Materials provided section start

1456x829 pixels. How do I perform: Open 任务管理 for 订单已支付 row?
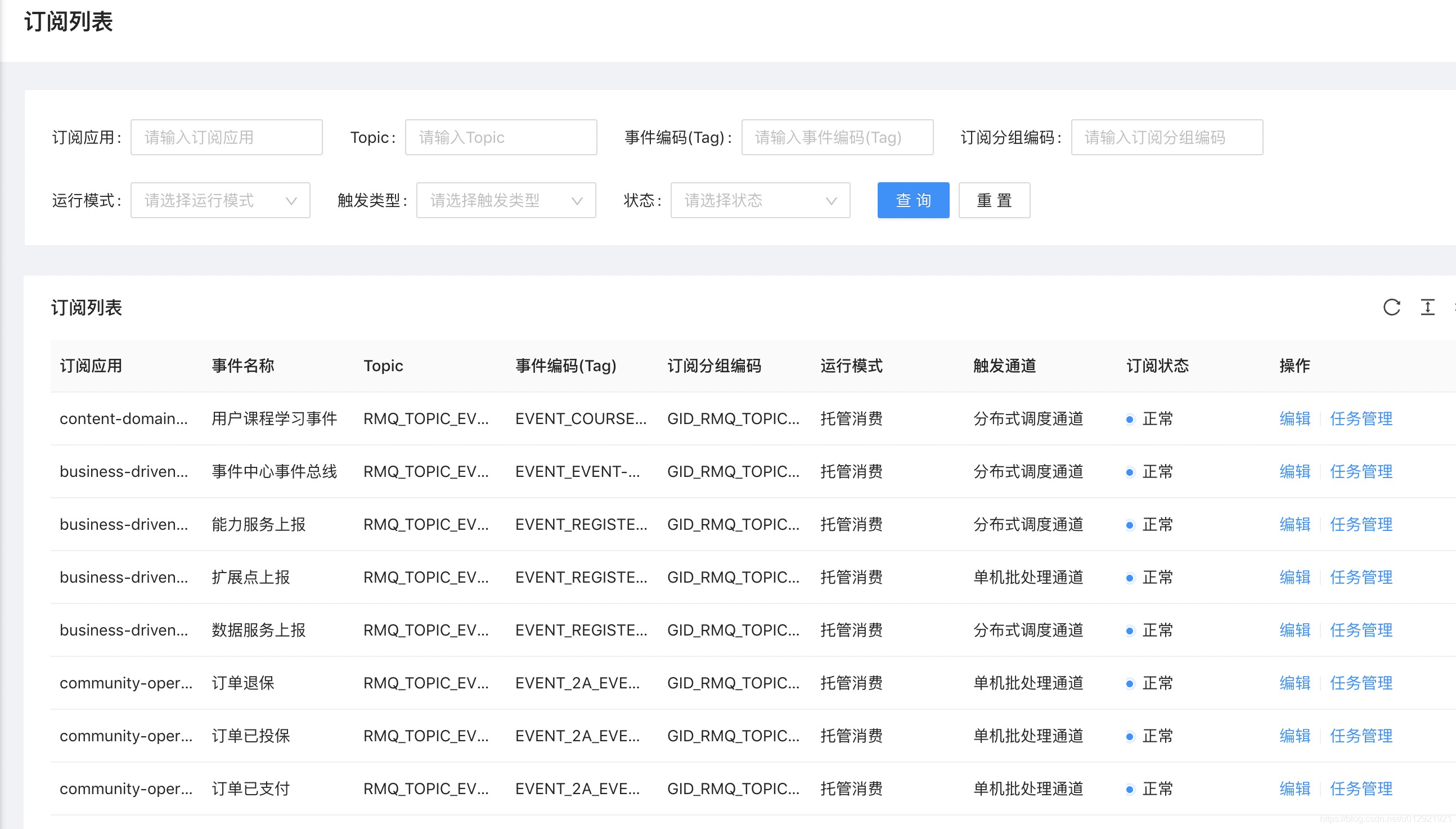tap(1360, 789)
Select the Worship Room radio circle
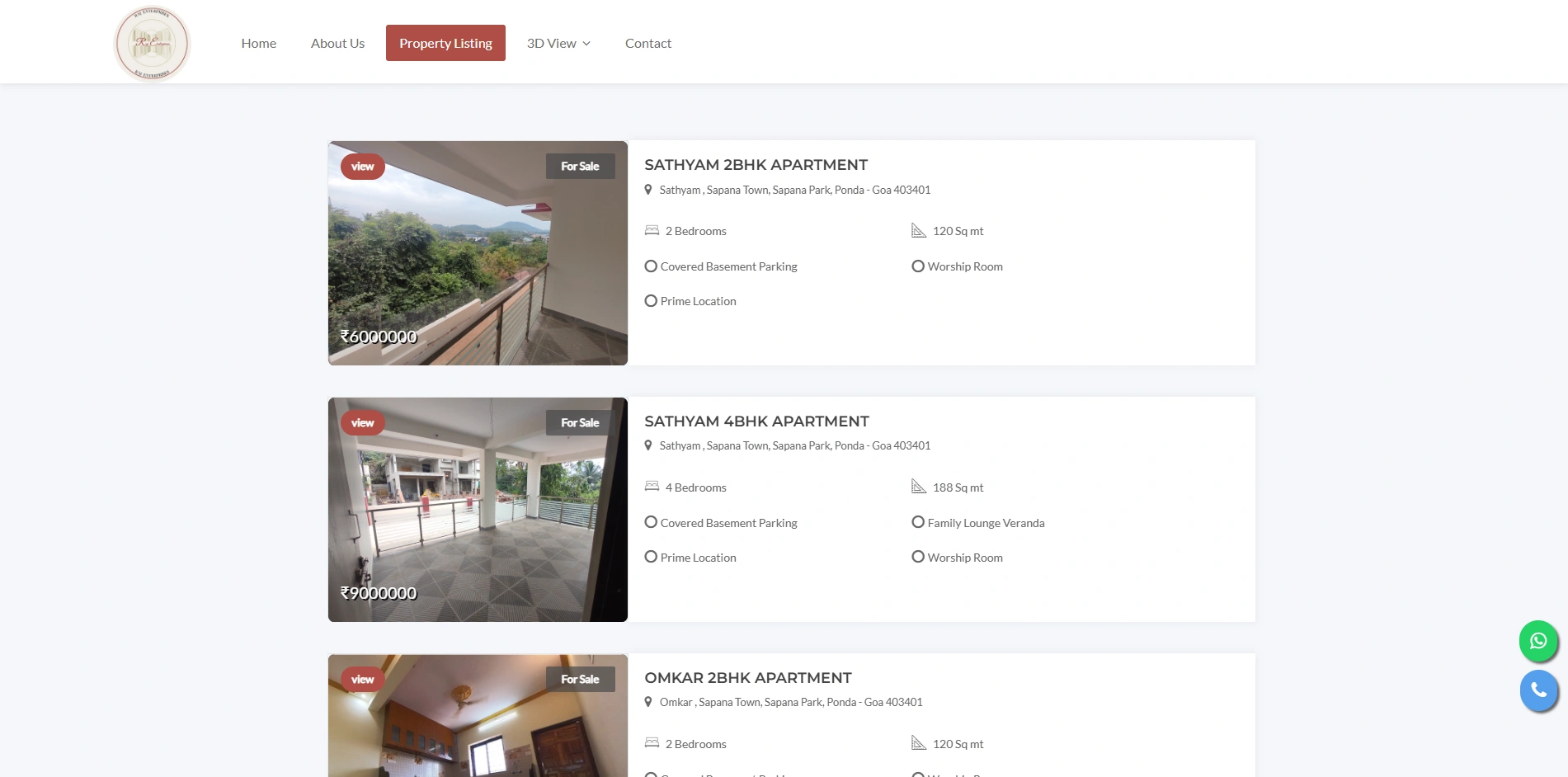This screenshot has width=1568, height=777. pyautogui.click(x=918, y=266)
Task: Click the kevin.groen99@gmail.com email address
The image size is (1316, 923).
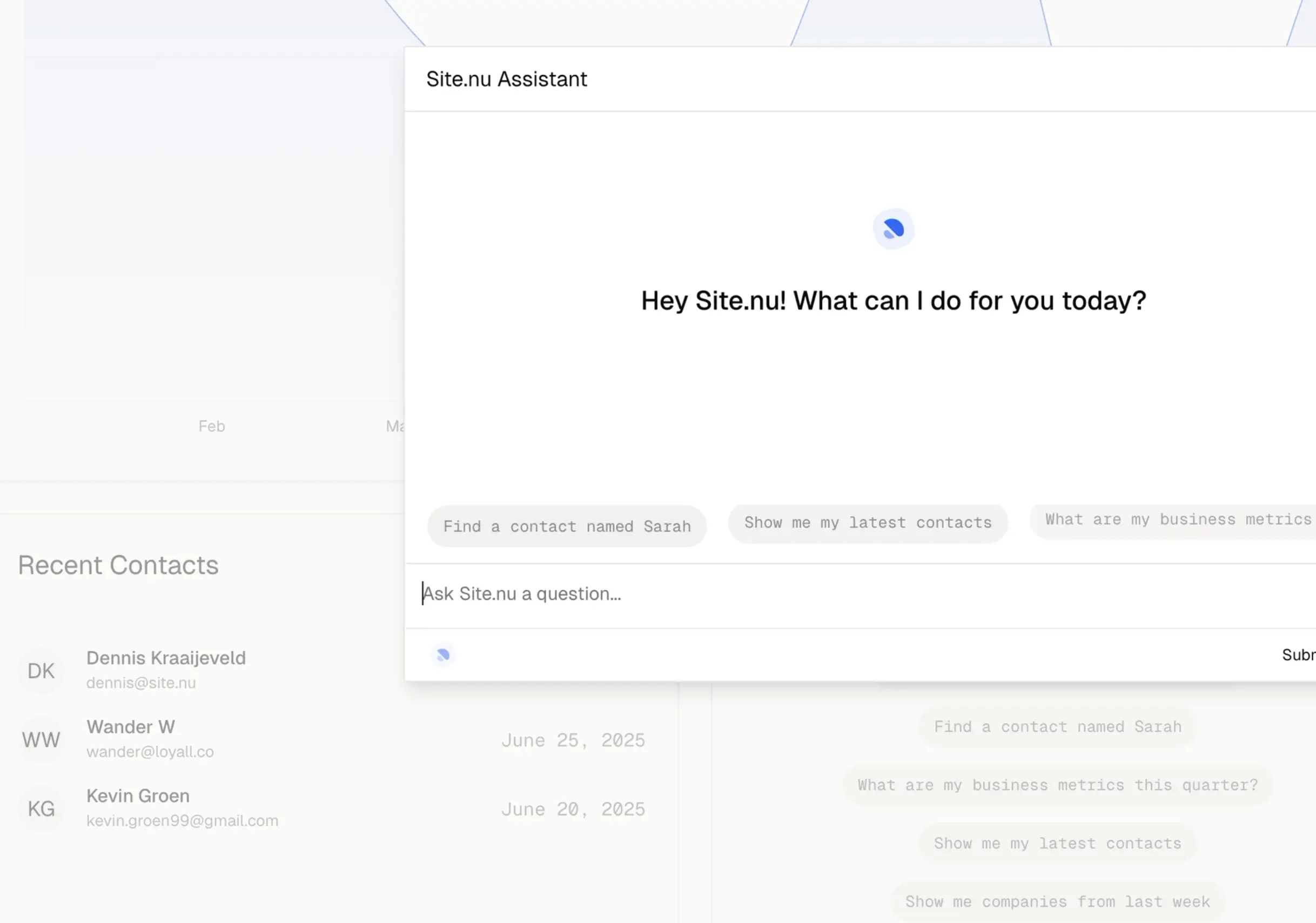Action: 182,821
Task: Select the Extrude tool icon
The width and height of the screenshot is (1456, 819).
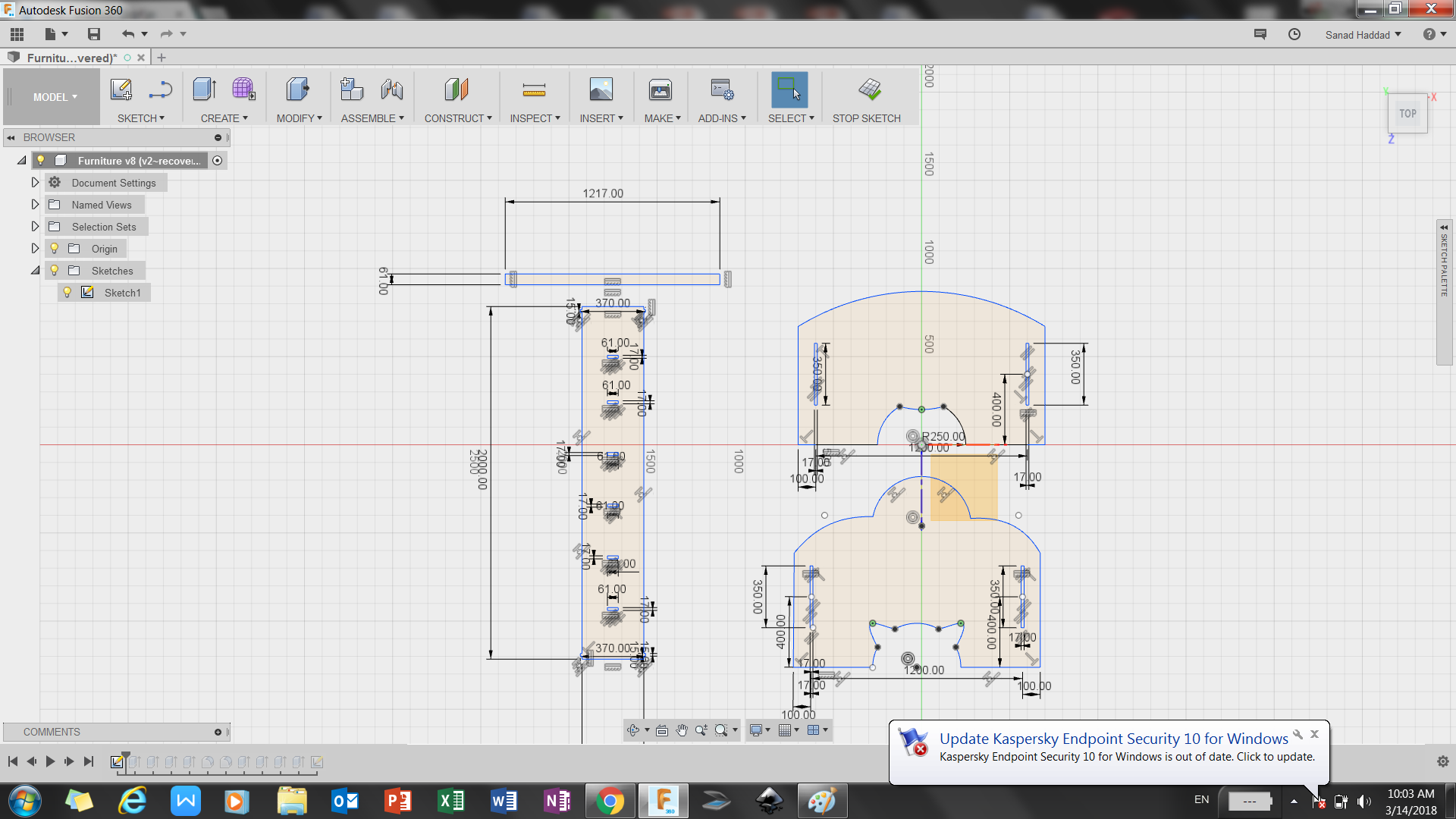Action: (x=204, y=89)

Materials provided section end

Problem requirements: Begin with the first line of the entries above and write out each line exactly, ending with the line containing "Task: Click the". Leave out pictures.

Written solution:
1456x829 pixels. How do I perform: Open 任务管理 for 订单已支付 row?
tap(1360, 789)
Select the Worship Room radio circle
This screenshot has width=1568, height=777. pyautogui.click(x=918, y=266)
Task: Click the kevin.groen99@gmail.com email address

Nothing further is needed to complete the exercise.